-- WRITTEN REQUEST --
Rewrite the items below, replacing "The height and width of the screenshot is" with "The screenshot size (height, width) is" wherever it occurs and leaving every other character unchanged. Leave the pictures out of your version.

-- Items from a data source --
-*-
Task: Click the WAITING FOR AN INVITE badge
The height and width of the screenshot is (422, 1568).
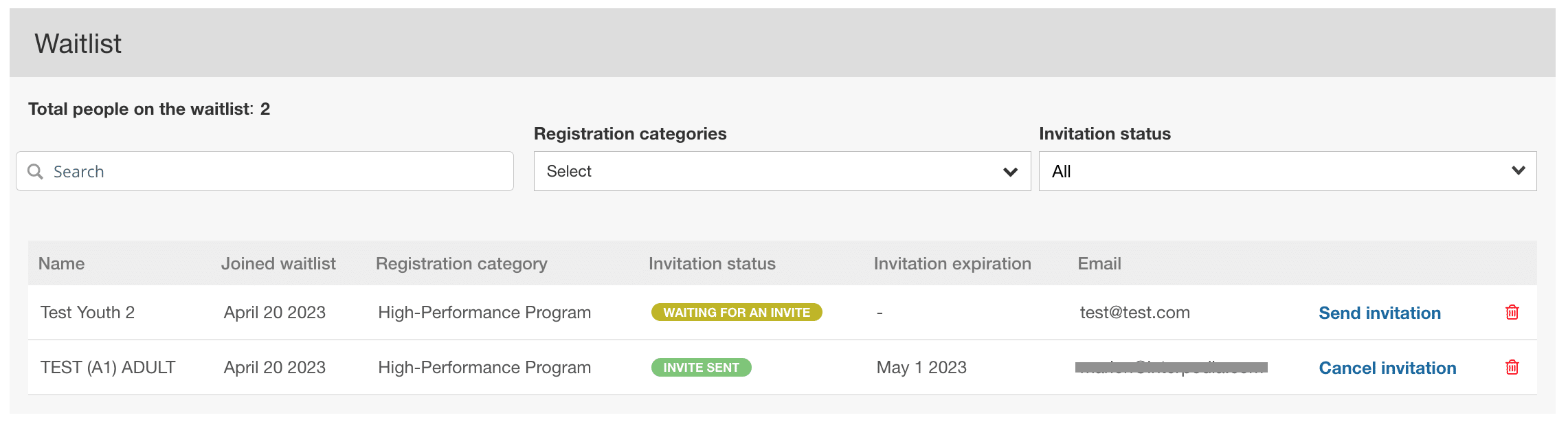Action: (x=737, y=312)
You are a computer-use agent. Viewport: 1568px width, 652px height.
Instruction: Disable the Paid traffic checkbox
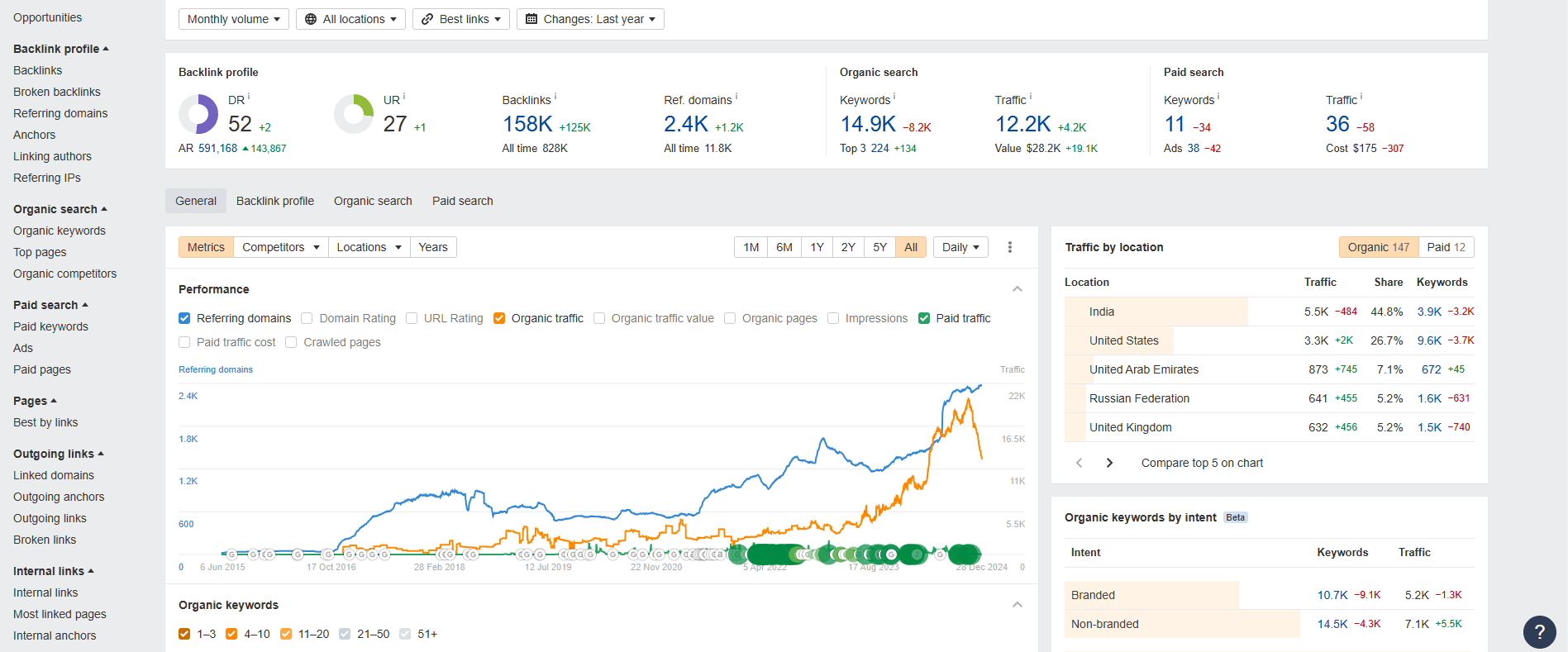click(x=924, y=318)
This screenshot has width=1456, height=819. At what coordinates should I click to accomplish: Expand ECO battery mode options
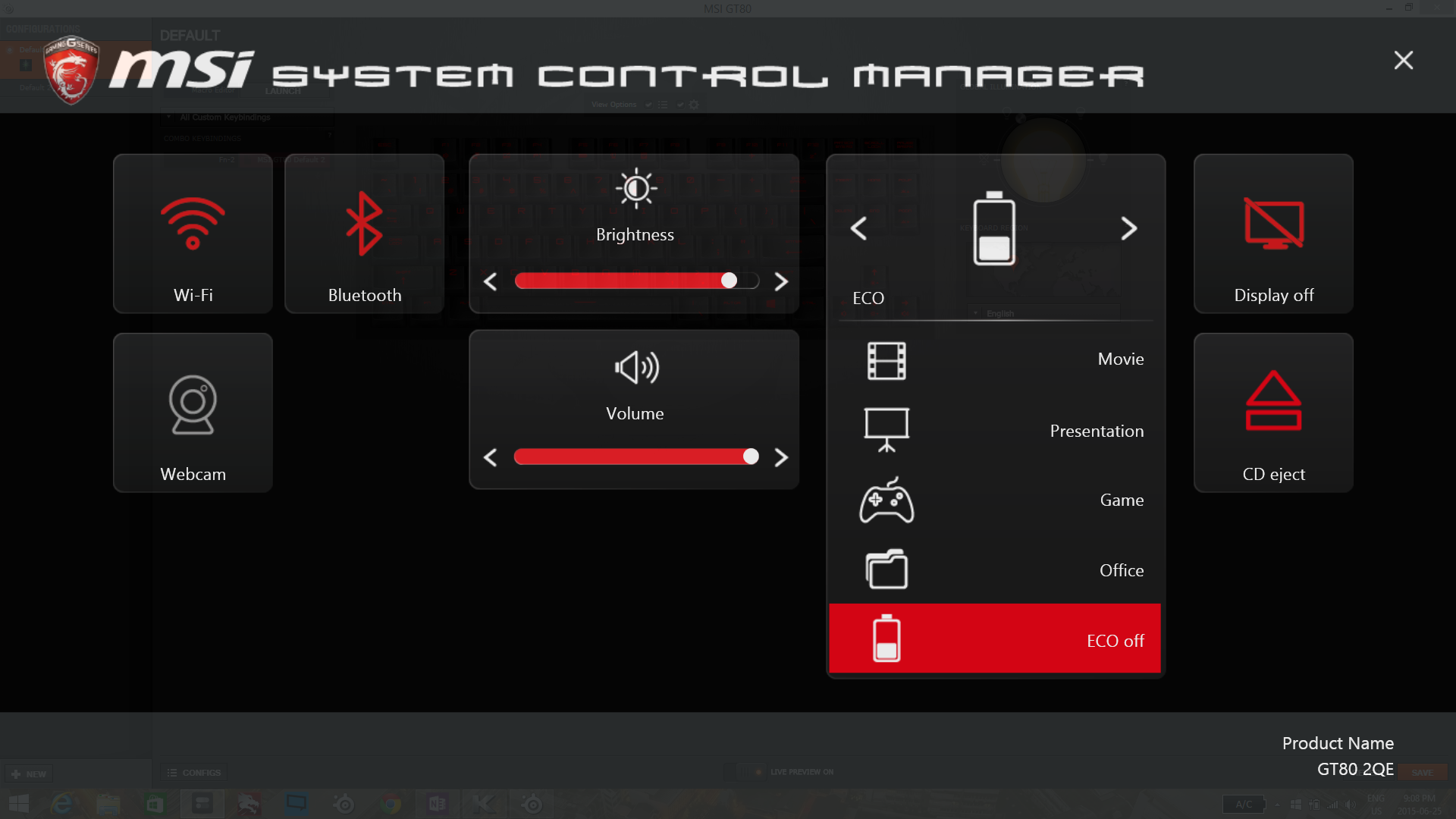coord(994,228)
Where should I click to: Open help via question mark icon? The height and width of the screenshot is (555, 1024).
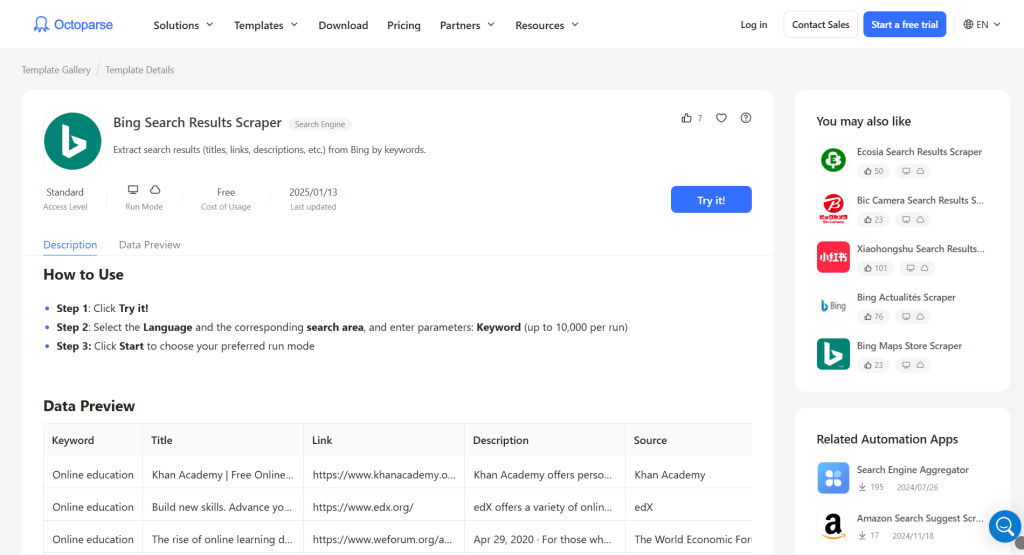pos(746,118)
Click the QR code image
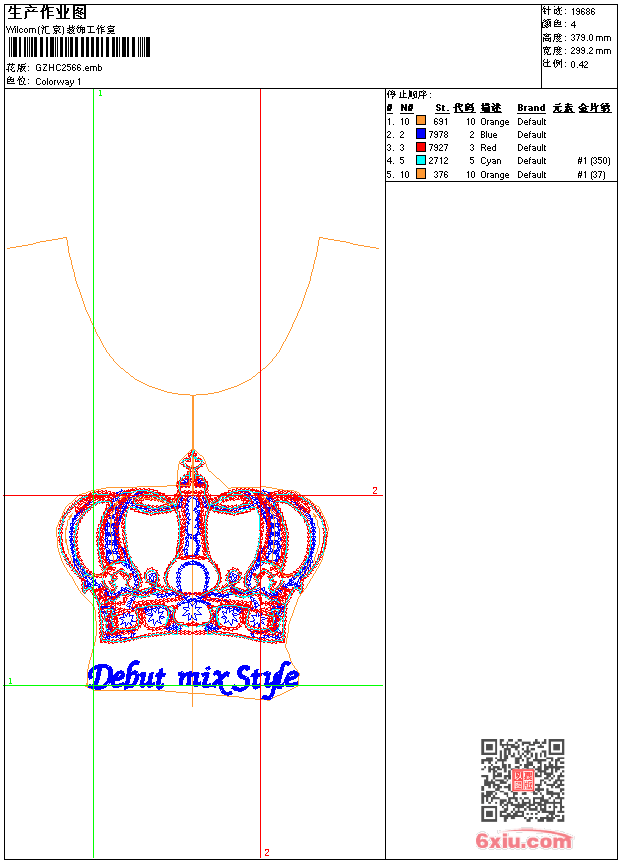This screenshot has height=860, width=620. [x=522, y=780]
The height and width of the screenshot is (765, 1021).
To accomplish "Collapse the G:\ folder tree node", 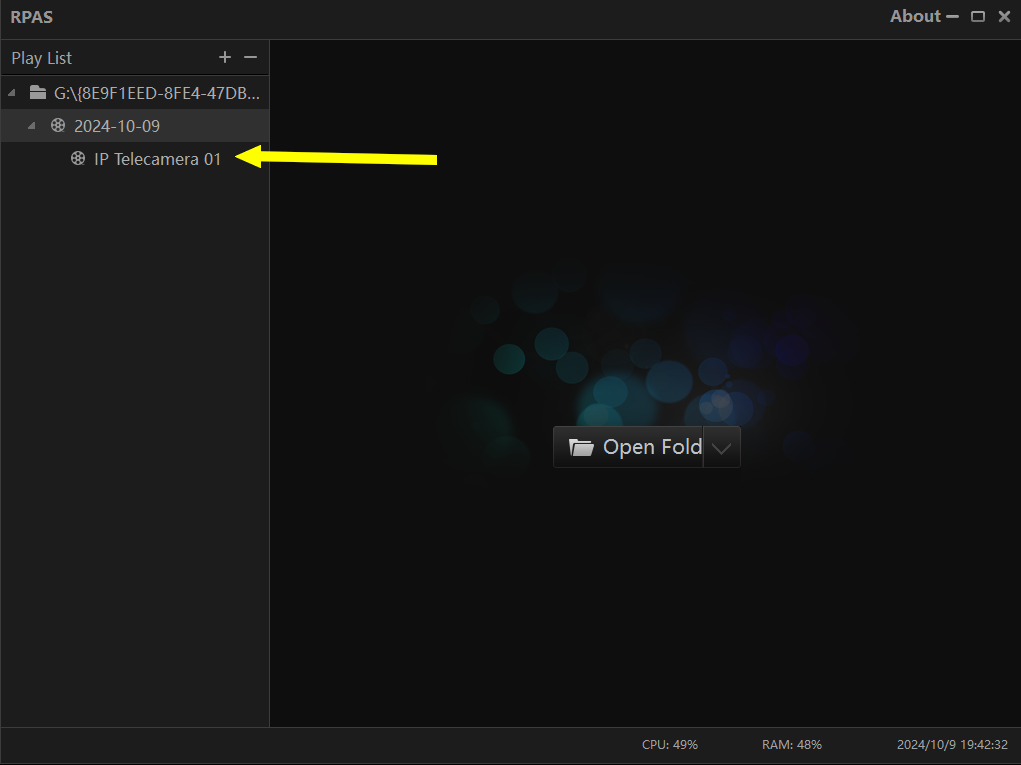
-*-
-- OUTPUT OF THE TASK --
Task: Click the WAITING FOR AN INVITE badge
The screenshot size (height, width) is (422, 1568).
Action: (x=737, y=312)
You are a computer-use agent. Viewport: 1568px width, 652px height.
Instruction: Disable the Paid traffic checkbox
click(x=924, y=318)
This screenshot has width=1456, height=819. At what coordinates should I click to accomplish: Expand ECO battery mode options
coord(994,228)
Where should I click to: Open help via question mark icon? The screenshot size (height, width) is (555, 1024).
pos(746,118)
Click the QR code image
This screenshot has height=860, width=620. [x=522, y=780]
The screenshot size (height, width) is (765, 1021).
To accomplish "Collapse the G:\ folder tree node", 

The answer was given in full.